[Data supplied — start]

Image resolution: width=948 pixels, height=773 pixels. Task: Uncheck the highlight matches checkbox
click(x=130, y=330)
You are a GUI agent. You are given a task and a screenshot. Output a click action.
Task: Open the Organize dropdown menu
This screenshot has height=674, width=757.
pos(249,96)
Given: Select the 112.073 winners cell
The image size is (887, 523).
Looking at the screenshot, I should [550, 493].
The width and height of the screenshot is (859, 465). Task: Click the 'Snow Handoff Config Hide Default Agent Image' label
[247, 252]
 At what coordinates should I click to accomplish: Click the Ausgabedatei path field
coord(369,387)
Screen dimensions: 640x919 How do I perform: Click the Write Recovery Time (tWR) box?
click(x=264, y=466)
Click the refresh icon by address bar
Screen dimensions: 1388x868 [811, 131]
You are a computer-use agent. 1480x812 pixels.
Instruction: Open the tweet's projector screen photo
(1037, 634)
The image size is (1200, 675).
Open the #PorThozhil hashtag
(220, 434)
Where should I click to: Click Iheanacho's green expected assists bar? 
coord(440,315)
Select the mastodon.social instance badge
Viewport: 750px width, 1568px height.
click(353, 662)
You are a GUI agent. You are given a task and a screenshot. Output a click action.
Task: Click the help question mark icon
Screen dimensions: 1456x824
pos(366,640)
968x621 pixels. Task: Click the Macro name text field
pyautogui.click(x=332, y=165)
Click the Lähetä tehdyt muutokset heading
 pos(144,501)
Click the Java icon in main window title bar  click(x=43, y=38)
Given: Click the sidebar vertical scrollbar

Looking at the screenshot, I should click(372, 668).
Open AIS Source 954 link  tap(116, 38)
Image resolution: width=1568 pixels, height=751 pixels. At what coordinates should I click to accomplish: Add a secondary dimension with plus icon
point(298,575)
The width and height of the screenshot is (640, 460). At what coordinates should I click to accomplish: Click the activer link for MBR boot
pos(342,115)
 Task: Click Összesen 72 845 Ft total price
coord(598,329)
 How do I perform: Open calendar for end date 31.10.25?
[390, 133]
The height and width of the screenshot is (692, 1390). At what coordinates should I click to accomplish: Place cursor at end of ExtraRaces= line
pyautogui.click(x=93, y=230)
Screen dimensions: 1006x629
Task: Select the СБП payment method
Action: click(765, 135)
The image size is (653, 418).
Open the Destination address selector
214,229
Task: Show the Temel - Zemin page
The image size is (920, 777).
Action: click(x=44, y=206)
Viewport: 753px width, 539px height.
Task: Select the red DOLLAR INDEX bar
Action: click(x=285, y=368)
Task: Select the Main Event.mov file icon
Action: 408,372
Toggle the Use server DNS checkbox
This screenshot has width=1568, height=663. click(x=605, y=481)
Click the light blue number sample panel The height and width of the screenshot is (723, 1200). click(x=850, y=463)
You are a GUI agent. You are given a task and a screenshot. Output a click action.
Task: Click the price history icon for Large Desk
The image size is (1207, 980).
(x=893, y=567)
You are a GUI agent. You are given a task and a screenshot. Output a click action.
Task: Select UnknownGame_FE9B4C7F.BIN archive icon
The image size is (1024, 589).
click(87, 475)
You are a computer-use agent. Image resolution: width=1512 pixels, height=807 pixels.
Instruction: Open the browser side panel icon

[Data supplied — finish]

▸ Task directions:
Return each full line of the entries that contains the word "panel".

▸ Exercise response:
Click the light blue number sample panel The height and width of the screenshot is (723, 1200). click(x=850, y=463)
Instruction: Open the browser side panel icon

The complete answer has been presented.